MATERIAL FOR THE TASK Block Start

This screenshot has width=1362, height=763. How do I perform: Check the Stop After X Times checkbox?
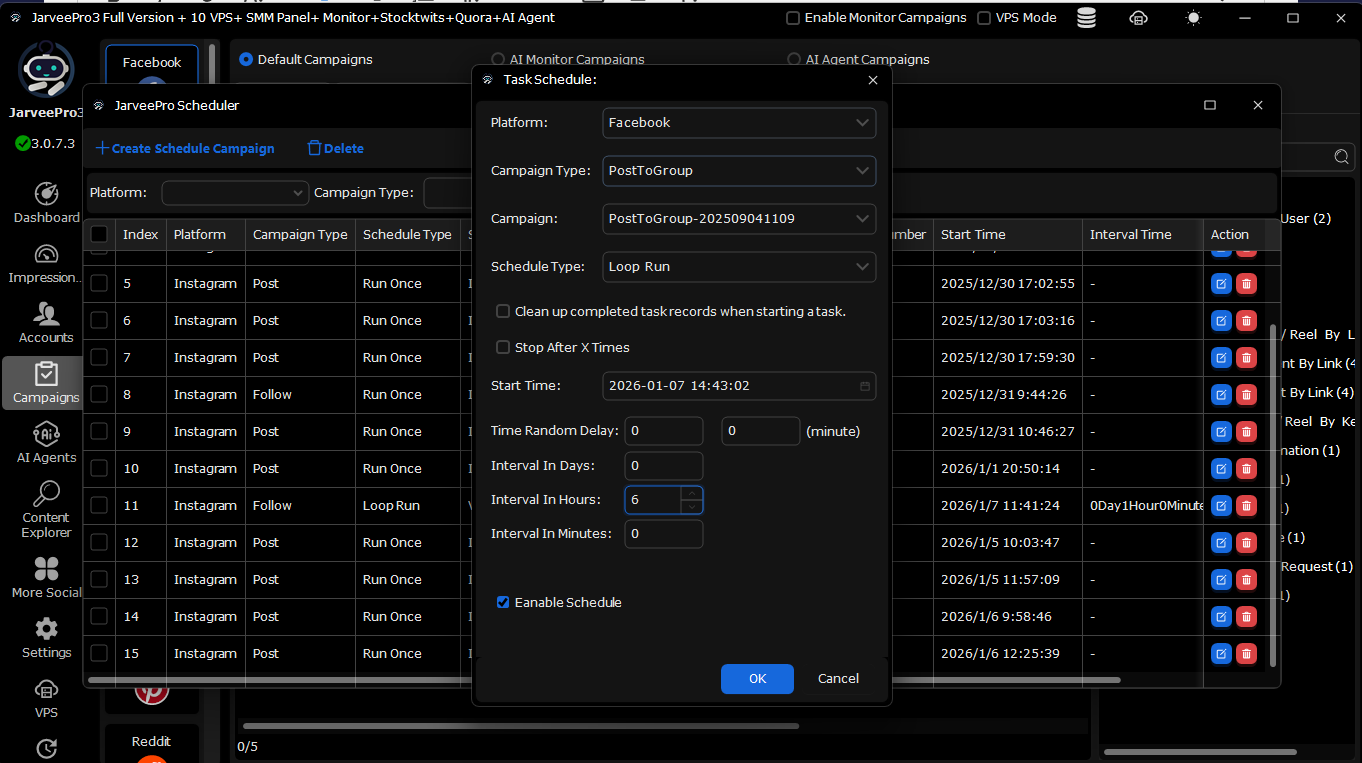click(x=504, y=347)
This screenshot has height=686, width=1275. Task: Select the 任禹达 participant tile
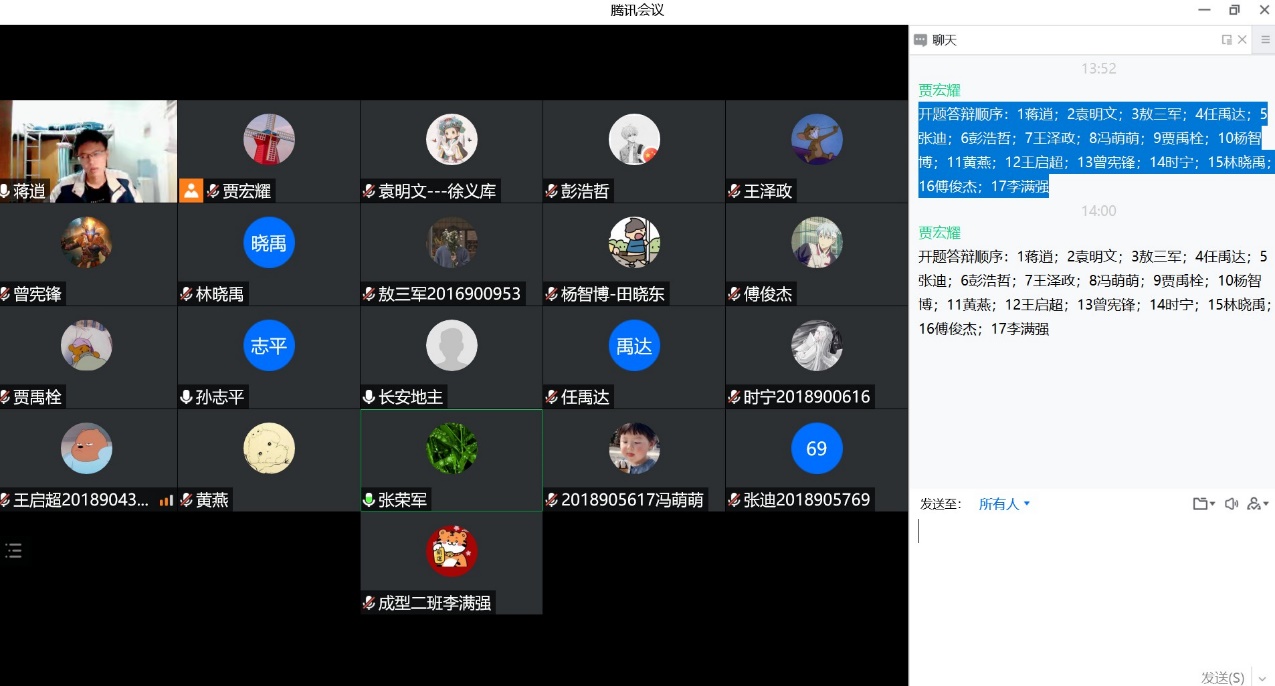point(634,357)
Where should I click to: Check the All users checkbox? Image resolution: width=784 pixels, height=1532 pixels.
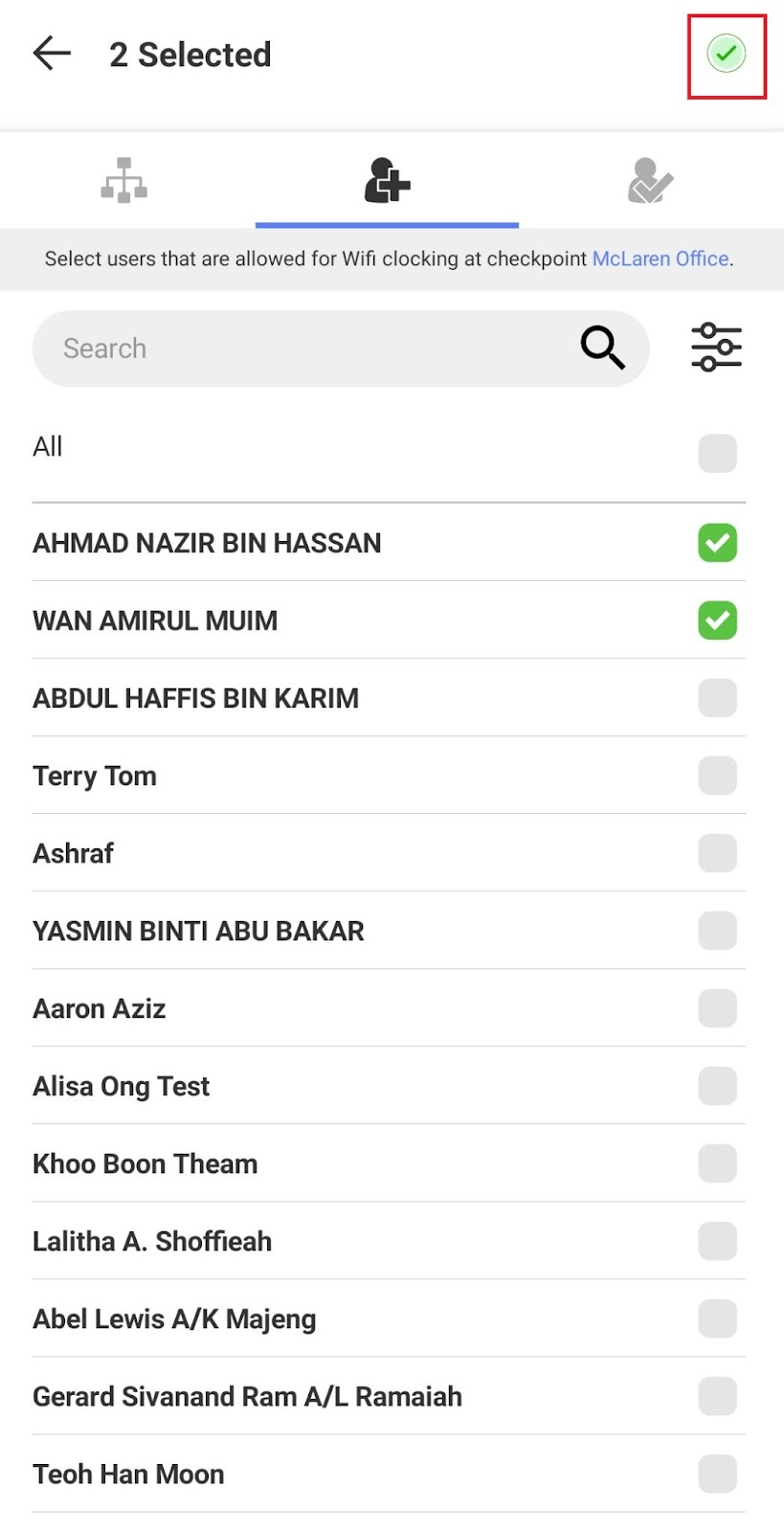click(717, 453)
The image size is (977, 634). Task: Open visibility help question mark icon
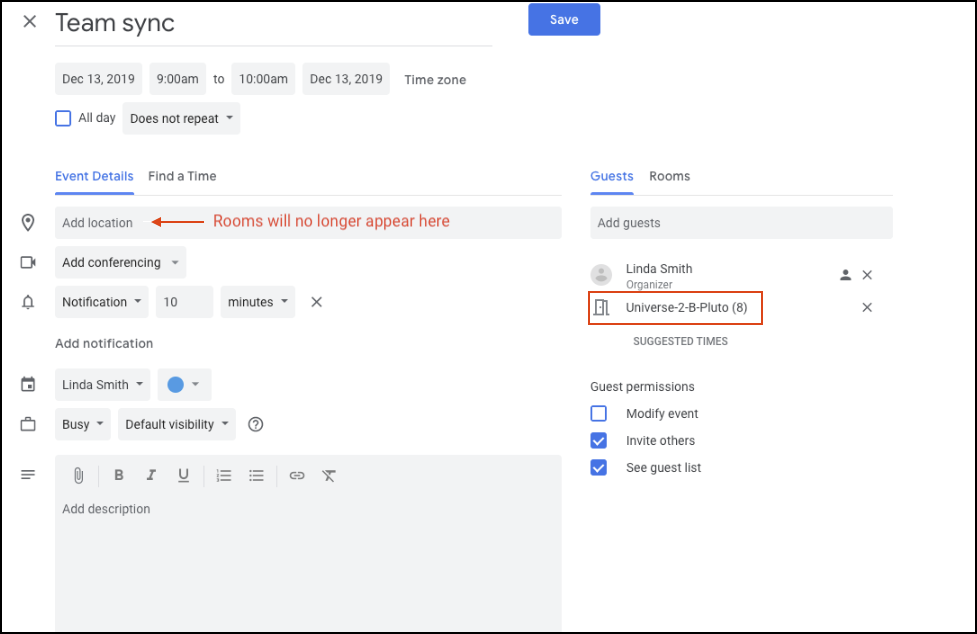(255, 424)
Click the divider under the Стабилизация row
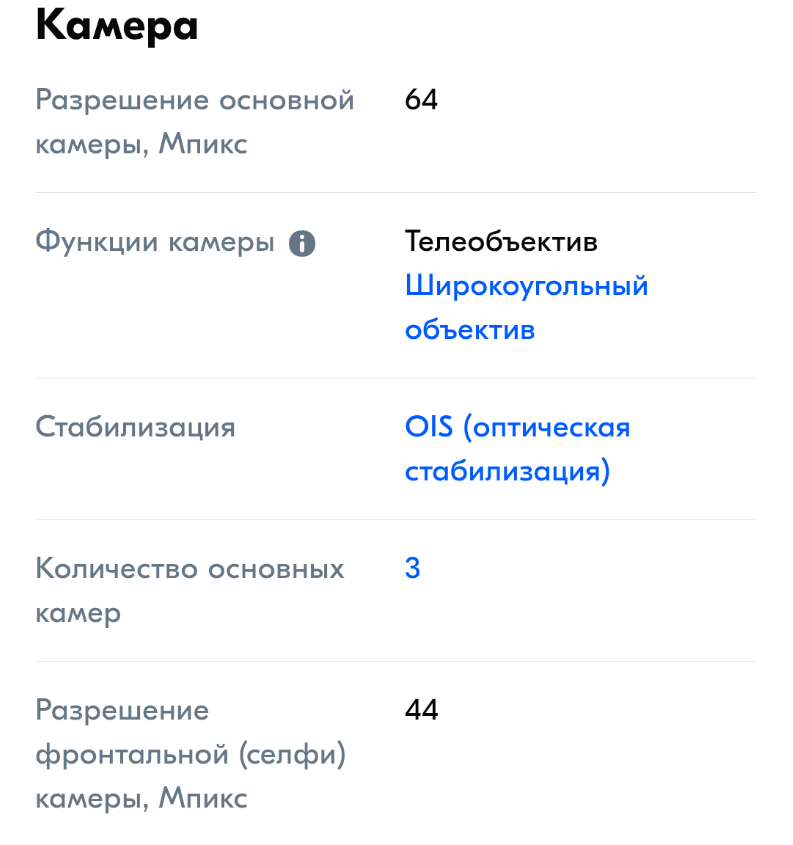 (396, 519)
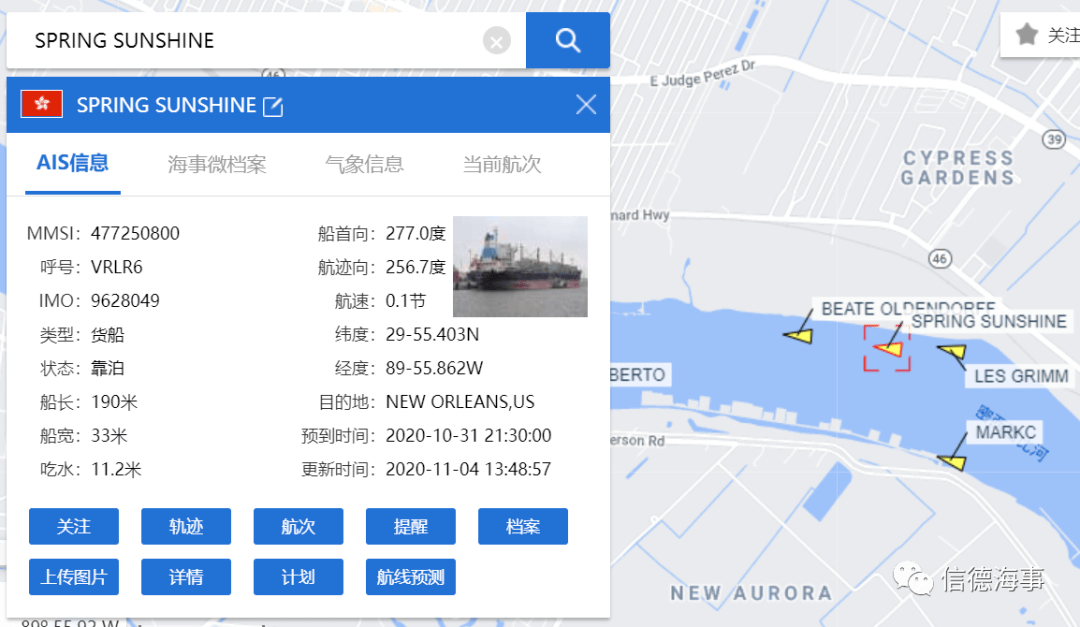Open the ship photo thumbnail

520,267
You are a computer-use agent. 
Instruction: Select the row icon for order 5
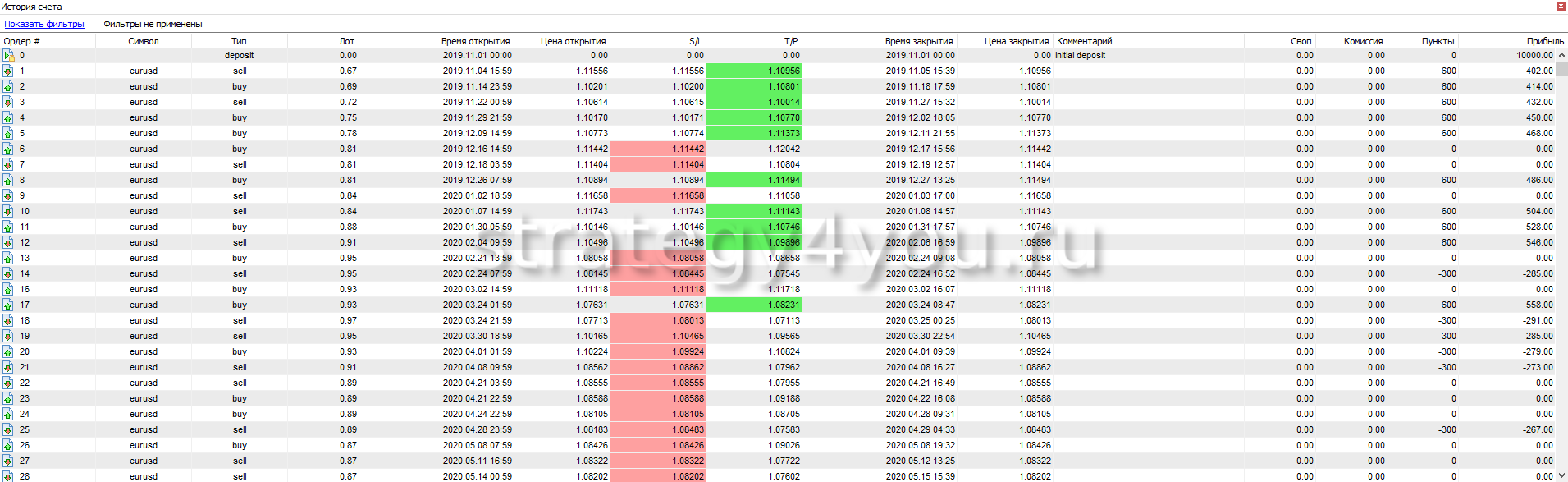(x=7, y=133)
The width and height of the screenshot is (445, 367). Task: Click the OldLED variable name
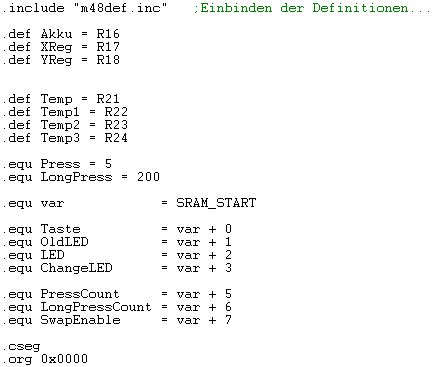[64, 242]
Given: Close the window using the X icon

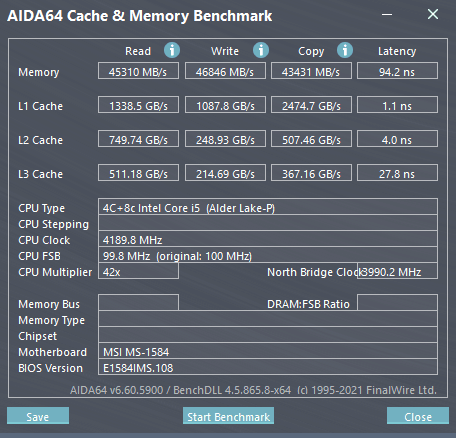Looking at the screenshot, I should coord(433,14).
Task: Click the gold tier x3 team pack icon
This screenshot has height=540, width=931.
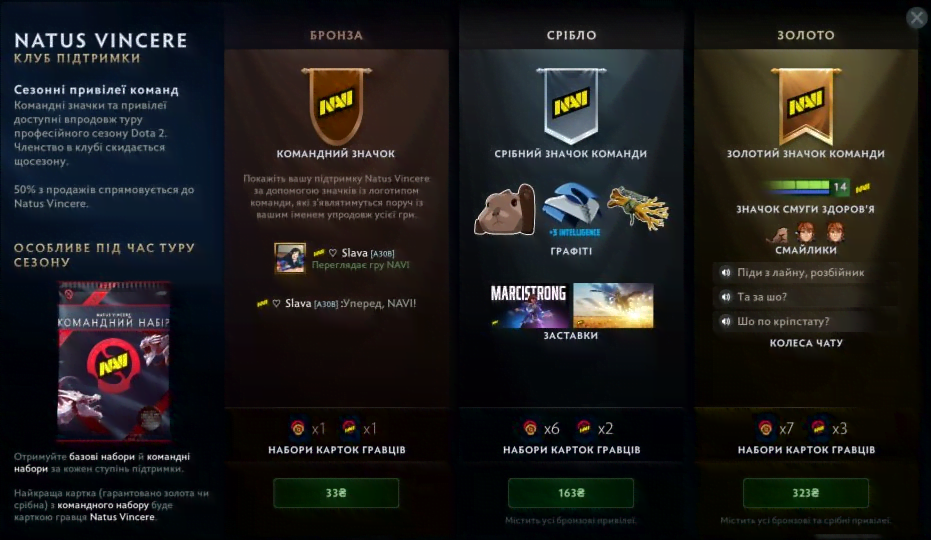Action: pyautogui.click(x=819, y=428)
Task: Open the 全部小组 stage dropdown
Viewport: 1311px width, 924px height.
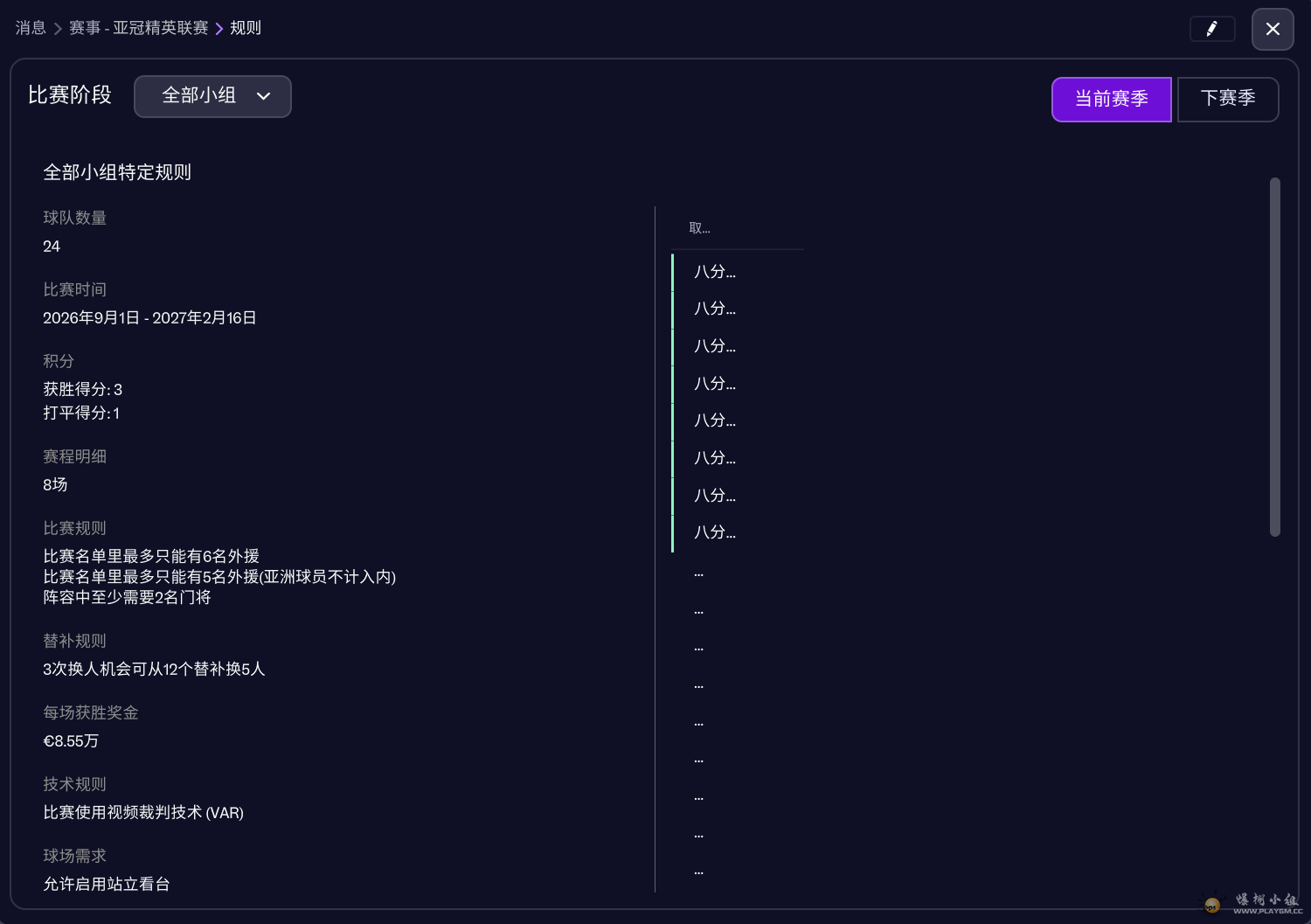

MATERIAL FOR THE TASK Block End

> [WHAT THIS TASK INVOLVES] The answer consists solely of the lines from the one holding "Click the divider under the Стабилизация row" through the last line of the entries above, set down verbatim, without any pictures.

> [WRITTEN RESPONSE]
Click the divider under the Стабилизация row
 (396, 519)
Open the ship photo thumbnail

520,267
You are a computer-use agent. 
Instruction: Select the row icon for order 5
(x=7, y=133)
The width and height of the screenshot is (445, 367). Task: Click the OldLED variable name
[64, 242]
Given: Close the window using the X icon

Looking at the screenshot, I should coord(433,14).
Task: Click the gold tier x3 team pack icon
This screenshot has height=540, width=931.
Action: pyautogui.click(x=819, y=428)
Task: Open the 全部小组 stage dropdown
Viewport: 1311px width, 924px height.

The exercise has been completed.